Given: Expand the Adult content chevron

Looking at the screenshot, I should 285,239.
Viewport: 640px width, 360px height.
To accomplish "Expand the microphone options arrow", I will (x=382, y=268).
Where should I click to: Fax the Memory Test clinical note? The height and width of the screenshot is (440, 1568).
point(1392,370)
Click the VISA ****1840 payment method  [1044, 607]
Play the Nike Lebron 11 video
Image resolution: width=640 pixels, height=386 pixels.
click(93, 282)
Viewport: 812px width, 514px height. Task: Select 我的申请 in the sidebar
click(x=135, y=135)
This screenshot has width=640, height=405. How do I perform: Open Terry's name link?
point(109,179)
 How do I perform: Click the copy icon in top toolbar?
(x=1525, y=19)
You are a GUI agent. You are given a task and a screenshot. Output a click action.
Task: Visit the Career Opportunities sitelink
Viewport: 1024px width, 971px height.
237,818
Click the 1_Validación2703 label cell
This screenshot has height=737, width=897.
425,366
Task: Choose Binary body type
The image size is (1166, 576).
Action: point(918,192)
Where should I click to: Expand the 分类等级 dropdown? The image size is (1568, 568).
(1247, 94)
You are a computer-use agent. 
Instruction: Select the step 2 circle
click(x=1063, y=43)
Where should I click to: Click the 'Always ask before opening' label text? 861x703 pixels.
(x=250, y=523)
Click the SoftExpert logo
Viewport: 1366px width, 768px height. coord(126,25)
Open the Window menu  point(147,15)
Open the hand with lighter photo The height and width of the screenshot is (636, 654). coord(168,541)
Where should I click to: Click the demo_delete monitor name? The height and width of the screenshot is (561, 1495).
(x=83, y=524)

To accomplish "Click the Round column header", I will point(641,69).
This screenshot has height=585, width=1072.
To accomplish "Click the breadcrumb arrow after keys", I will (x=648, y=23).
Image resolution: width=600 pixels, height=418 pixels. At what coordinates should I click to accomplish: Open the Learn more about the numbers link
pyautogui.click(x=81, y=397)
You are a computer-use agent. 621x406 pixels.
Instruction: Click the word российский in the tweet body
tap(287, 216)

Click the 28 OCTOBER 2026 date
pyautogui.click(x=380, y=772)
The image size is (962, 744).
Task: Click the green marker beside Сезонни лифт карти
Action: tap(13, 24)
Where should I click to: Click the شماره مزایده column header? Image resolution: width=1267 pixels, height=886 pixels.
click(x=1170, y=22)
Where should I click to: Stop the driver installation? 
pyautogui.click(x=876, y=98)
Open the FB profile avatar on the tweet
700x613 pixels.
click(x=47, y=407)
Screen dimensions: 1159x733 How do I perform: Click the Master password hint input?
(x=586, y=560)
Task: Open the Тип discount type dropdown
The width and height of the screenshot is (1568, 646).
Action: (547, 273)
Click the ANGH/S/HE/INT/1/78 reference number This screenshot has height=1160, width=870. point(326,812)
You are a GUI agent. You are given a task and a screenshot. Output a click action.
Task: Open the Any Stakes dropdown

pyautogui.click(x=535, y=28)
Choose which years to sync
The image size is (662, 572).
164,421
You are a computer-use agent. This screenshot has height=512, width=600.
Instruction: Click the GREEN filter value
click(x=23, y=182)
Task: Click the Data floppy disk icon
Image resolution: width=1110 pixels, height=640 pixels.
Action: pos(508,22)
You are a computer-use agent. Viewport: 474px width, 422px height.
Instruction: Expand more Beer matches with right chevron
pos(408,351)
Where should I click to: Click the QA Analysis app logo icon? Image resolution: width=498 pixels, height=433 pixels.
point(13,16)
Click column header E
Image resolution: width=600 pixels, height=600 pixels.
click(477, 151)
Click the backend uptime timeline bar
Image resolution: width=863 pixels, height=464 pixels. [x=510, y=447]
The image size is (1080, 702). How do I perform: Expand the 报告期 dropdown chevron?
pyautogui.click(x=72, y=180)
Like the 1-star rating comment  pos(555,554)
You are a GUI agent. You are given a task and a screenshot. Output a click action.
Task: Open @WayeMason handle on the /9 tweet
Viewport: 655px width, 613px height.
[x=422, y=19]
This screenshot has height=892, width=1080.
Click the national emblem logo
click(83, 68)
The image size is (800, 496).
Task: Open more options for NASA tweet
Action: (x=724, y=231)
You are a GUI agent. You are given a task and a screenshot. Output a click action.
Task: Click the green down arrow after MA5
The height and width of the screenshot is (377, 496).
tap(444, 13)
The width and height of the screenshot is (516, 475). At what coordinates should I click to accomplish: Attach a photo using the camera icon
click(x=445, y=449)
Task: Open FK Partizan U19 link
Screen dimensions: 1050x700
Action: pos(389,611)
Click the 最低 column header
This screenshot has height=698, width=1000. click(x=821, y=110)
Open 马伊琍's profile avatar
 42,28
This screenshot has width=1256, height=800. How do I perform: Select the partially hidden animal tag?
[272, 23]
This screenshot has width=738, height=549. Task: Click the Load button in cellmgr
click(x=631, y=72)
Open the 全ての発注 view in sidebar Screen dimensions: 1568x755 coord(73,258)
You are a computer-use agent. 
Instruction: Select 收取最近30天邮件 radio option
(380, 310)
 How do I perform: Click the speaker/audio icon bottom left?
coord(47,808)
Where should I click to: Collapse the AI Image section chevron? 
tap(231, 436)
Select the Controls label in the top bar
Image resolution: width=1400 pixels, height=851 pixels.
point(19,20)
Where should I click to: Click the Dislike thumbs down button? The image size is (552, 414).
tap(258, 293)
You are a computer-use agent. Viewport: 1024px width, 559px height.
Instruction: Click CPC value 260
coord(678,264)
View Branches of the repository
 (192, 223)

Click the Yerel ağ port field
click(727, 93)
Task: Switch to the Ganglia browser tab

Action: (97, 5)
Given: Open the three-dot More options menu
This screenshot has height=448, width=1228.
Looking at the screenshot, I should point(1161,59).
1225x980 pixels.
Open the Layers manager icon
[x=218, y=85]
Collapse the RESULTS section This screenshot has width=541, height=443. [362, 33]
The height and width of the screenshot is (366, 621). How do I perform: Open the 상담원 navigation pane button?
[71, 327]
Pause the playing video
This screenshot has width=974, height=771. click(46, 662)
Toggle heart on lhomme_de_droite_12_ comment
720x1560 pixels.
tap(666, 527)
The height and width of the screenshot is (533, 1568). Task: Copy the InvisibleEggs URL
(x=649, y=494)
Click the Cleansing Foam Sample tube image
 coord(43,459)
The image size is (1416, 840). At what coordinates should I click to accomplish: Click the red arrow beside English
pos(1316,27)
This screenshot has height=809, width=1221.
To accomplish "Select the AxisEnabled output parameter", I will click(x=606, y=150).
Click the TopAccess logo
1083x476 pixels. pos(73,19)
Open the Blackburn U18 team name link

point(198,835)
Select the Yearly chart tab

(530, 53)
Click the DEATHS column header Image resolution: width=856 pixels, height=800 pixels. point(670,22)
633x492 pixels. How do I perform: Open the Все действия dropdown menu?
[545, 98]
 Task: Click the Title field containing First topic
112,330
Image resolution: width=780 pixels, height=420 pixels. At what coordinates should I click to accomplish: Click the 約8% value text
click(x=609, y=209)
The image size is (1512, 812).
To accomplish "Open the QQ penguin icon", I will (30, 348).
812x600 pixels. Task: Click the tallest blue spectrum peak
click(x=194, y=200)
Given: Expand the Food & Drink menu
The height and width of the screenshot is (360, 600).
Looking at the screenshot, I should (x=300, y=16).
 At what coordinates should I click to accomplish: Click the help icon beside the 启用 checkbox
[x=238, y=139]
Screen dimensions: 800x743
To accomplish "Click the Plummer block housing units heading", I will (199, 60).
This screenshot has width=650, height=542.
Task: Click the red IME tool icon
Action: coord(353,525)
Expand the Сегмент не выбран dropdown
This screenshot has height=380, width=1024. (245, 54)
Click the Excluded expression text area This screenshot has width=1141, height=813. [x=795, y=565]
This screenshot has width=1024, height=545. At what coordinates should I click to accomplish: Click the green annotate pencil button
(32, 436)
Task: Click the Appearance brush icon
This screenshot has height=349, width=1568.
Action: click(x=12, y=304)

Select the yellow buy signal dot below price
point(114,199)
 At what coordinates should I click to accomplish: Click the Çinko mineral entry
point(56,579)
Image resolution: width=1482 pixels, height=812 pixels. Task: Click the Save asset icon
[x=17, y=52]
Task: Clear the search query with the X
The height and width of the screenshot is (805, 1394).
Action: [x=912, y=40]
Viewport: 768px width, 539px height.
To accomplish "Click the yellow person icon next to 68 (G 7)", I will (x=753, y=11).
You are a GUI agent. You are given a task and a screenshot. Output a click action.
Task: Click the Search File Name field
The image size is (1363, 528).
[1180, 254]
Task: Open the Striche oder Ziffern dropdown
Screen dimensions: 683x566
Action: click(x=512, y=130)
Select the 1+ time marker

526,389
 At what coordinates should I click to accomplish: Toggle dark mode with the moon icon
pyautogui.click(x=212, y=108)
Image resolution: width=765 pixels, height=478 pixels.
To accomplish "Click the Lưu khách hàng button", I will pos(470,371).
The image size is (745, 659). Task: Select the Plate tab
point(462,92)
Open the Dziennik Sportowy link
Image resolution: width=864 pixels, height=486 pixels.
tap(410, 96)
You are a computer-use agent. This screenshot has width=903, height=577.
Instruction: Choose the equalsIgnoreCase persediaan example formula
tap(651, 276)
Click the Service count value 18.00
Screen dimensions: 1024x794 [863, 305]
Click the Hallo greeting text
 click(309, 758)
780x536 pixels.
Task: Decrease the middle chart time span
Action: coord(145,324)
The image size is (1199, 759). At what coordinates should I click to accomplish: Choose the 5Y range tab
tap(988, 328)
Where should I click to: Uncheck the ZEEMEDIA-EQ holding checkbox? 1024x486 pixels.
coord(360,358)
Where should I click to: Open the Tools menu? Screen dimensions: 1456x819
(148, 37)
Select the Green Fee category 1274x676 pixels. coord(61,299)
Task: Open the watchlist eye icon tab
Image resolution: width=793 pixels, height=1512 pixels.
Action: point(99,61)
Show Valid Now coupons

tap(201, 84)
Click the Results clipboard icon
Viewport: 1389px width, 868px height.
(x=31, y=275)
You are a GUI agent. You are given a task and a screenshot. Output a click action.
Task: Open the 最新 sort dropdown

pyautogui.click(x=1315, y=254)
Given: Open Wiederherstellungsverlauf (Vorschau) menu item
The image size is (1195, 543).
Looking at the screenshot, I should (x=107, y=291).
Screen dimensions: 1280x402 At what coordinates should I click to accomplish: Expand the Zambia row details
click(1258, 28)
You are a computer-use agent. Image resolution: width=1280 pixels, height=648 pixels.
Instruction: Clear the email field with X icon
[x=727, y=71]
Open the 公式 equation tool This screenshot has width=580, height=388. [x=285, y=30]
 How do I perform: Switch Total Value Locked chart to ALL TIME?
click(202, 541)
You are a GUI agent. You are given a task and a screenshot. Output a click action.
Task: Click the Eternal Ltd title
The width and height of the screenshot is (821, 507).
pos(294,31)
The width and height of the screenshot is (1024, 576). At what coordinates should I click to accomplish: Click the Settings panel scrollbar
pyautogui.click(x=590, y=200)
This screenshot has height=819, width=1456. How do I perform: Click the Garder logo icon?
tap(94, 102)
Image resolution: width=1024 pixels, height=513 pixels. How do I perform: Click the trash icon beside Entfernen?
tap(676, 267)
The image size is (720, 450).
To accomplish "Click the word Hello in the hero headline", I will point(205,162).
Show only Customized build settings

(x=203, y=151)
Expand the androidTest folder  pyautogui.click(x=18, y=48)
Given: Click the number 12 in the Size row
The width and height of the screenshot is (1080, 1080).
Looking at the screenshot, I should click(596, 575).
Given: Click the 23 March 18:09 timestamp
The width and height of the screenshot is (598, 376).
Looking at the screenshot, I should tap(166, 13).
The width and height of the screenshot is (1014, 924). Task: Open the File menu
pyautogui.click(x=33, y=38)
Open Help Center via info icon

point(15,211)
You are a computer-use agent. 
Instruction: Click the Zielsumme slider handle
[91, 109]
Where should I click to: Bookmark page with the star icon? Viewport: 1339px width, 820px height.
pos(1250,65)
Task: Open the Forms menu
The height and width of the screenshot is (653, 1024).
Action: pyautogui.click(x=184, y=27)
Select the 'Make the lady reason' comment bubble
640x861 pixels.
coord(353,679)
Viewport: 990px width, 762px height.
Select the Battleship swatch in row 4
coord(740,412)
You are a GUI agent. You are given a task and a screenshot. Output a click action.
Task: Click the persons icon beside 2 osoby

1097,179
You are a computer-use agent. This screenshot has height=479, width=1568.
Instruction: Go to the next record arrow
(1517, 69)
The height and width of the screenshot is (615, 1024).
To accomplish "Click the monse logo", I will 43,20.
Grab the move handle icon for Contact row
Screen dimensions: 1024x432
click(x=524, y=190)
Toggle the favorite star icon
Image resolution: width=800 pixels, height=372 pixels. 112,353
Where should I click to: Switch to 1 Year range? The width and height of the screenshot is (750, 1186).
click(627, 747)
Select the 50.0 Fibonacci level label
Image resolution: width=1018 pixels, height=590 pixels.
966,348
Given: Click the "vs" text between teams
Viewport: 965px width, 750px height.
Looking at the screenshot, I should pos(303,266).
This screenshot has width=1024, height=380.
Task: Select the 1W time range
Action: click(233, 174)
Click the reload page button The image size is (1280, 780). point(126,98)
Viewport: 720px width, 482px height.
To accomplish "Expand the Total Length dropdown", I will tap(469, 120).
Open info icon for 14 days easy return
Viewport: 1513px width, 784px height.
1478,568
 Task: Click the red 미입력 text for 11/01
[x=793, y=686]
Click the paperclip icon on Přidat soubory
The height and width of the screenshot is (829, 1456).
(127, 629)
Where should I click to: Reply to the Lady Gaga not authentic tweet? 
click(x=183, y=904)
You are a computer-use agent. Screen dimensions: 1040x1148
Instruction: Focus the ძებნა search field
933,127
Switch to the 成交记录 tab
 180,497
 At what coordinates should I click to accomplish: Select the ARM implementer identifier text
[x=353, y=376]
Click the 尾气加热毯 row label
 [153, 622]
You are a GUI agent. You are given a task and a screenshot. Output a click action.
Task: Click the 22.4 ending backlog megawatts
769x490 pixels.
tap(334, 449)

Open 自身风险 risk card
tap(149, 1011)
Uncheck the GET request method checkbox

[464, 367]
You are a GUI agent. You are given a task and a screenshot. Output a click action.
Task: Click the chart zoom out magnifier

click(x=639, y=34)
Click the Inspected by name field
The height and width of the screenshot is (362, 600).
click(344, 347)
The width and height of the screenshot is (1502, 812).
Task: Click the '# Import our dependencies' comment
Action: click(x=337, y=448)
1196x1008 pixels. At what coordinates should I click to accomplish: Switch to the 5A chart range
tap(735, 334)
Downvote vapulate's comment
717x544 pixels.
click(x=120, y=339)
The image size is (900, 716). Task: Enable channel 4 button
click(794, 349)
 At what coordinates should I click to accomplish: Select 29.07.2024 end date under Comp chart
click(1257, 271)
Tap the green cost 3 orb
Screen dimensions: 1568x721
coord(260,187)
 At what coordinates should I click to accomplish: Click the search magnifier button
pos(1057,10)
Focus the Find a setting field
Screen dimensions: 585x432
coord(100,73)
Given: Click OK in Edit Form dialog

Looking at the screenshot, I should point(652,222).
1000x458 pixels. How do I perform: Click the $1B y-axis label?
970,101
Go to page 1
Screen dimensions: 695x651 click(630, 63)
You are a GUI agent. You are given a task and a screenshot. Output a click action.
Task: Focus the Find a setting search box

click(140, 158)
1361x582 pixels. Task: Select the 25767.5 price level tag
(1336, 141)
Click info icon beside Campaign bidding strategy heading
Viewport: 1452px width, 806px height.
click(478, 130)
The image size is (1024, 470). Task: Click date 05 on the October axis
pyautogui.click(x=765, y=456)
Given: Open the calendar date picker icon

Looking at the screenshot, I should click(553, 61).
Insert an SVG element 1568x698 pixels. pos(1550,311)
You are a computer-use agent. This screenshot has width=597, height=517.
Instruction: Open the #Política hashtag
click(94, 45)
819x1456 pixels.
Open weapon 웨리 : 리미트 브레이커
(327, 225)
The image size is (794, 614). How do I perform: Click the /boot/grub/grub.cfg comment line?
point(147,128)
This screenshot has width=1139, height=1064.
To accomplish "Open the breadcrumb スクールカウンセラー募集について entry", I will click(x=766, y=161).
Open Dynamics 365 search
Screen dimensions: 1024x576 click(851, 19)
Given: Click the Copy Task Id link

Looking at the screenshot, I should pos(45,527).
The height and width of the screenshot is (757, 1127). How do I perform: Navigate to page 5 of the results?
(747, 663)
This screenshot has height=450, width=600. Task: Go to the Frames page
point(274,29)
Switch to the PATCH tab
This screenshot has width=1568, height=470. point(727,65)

____

→ **WHAT IS BEING ASKED**:
Reproduce word for word only the first line of the listing above and each line after it through the line with "Task: Choose Binary body type".

→ **RESULT**:
Given: Expand the Adult content chevron

Looking at the screenshot, I should 285,239.
Viewport: 640px width, 360px height.
To accomplish "Expand the microphone options arrow", I will (x=382, y=268).
Where should I click to: Fax the Memory Test clinical note? The height and width of the screenshot is (440, 1568).
point(1392,370)
Click the VISA ****1840 payment method  [1044, 607]
Play the Nike Lebron 11 video
Image resolution: width=640 pixels, height=386 pixels.
click(93, 282)
Viewport: 812px width, 514px height. Task: Select 我的申请 in the sidebar
click(x=135, y=135)
This screenshot has width=640, height=405. How do I perform: Open Terry's name link?
point(109,179)
 How do I perform: Click the copy icon in top toolbar?
(x=1525, y=19)
You are a GUI agent. You are given a task and a screenshot. Output a click action.
Task: Visit the Career Opportunities sitelink
Viewport: 1024px width, 971px height.
237,818
Click the 1_Validación2703 label cell
This screenshot has height=737, width=897.
425,366
Task: Choose Binary body type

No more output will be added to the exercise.